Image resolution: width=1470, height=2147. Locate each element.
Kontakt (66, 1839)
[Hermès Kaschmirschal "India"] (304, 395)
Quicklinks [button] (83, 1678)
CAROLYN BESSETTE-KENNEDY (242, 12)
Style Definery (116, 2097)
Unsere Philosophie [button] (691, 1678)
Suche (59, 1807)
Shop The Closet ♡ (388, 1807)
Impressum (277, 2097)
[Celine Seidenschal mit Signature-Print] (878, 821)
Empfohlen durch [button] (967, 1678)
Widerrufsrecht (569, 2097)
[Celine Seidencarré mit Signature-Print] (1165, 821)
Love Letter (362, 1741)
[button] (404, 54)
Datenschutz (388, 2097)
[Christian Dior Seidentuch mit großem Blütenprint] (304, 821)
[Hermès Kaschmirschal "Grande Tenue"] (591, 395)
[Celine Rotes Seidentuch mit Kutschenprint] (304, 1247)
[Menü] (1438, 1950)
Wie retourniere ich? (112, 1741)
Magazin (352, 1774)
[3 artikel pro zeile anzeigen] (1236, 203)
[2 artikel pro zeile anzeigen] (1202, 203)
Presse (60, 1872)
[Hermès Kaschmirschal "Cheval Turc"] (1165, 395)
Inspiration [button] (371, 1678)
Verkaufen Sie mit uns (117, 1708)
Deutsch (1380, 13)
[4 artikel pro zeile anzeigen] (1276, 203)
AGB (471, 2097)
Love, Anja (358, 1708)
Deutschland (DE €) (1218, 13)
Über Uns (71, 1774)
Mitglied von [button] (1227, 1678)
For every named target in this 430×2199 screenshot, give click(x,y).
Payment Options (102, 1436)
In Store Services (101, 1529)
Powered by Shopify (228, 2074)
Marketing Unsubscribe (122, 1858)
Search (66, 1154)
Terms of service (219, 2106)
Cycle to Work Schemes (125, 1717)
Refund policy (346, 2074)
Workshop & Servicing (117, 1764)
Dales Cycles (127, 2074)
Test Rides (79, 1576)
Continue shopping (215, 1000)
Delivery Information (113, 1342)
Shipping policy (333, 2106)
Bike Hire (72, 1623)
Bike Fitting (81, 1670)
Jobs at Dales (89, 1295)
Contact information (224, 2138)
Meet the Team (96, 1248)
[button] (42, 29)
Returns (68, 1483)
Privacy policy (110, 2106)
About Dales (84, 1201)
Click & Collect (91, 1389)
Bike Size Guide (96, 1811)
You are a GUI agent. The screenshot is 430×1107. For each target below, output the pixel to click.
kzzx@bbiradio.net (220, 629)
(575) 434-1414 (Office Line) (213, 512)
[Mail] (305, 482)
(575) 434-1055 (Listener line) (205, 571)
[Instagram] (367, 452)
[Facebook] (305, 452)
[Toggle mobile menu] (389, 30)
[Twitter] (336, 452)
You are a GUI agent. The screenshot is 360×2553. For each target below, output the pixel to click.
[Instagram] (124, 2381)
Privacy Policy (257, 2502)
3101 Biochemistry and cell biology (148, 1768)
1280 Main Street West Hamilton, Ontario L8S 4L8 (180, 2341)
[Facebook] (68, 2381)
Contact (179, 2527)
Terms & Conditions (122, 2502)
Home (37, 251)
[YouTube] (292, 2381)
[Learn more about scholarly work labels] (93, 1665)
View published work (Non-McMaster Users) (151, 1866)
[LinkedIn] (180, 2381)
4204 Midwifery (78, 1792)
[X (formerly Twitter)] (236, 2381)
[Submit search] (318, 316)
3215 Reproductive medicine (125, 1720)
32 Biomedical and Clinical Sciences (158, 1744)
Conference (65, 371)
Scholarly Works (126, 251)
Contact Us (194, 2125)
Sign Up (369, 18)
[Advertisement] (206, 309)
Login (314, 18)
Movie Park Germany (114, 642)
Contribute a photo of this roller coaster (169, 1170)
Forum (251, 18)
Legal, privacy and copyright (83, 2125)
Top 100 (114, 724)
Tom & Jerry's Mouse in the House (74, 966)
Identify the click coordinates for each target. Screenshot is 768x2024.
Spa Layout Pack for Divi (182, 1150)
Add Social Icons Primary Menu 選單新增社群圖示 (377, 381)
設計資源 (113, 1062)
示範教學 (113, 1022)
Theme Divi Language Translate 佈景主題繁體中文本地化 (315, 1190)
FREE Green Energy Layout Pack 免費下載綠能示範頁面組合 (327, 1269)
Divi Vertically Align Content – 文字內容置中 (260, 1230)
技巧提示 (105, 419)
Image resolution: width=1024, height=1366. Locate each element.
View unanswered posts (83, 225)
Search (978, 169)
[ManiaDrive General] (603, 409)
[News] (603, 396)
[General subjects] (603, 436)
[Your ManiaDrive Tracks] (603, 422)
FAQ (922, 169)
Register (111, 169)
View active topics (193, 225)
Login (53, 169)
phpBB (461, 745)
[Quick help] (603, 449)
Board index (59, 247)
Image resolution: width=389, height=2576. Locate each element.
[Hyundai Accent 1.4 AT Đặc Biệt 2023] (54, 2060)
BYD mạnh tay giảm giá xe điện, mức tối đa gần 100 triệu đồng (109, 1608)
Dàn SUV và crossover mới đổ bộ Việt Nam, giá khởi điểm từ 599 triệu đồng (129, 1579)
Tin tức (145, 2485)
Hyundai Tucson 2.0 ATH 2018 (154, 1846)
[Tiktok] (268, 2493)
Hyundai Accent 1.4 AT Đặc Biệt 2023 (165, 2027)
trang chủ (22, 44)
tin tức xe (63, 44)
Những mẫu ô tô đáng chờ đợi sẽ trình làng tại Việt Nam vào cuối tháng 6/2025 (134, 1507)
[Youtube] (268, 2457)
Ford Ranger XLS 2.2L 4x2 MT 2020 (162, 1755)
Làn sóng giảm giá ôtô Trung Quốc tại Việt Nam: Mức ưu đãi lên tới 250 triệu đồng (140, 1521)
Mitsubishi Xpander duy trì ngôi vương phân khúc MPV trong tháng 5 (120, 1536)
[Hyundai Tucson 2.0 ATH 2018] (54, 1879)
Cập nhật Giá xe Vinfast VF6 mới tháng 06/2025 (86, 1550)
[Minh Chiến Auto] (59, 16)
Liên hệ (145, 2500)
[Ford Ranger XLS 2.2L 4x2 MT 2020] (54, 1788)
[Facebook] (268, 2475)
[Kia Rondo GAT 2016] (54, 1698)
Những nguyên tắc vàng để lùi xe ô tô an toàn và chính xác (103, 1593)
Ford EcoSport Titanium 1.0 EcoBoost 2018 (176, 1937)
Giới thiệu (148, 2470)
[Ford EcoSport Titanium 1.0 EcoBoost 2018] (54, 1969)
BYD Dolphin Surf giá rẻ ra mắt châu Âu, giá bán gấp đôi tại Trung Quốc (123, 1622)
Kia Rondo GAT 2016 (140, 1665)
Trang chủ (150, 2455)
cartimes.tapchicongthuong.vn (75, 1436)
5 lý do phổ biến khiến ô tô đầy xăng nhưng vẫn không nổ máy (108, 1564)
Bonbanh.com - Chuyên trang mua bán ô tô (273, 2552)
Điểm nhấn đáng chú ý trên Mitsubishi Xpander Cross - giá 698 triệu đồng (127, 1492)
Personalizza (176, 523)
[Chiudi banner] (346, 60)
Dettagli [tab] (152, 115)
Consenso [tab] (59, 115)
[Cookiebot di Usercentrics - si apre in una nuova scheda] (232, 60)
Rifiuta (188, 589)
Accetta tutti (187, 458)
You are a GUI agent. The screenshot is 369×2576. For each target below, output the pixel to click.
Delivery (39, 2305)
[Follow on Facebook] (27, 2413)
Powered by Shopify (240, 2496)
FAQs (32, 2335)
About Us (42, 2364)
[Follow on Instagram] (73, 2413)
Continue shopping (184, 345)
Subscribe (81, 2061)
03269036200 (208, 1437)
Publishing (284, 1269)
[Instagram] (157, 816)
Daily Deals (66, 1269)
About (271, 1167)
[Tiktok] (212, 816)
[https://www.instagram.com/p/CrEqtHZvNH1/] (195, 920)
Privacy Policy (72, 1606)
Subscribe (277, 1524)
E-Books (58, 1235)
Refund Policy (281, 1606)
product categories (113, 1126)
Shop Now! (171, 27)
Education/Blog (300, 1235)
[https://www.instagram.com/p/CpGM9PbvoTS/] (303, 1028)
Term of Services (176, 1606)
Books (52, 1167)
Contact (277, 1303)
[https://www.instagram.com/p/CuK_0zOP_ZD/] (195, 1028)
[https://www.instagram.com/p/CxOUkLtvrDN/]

- **WRITTEN PROBLEM**:
Rewrite the entries between the lines holding "Privacy policy (110, 2106)" and "Contact (179, 2527)", inclusive, with "Click & Collect" changed to "Click and Collect" and everything else left the same.

- **PROBLEM SOLUTION**:
Privacy policy (110, 2106)
About Dales (84, 1201)
Click and Collect (91, 1389)
Bike Size Guide (96, 1811)
You are a GUI agent. The screenshot is 430×1107. For each target below, output the pixel to click.
kzzx@bbiradio.net (220, 629)
(575) 434-1414 (Office Line) (213, 512)
[Mail] (305, 482)
(575) 434-1055 (Listener line) (205, 571)
[Instagram] (367, 452)
[Facebook] (305, 452)
[Toggle mobile menu] (389, 30)
[Twitter] (336, 452)
You are a GUI agent. The screenshot is 360×2553. For each target below, output the pixel to click.
[Instagram] (124, 2381)
Privacy Policy (257, 2502)
3101 Biochemistry and cell biology (148, 1768)
1280 Main Street West Hamilton, Ontario L8S 4L8 (180, 2341)
[Facebook] (68, 2381)
Contact (179, 2527)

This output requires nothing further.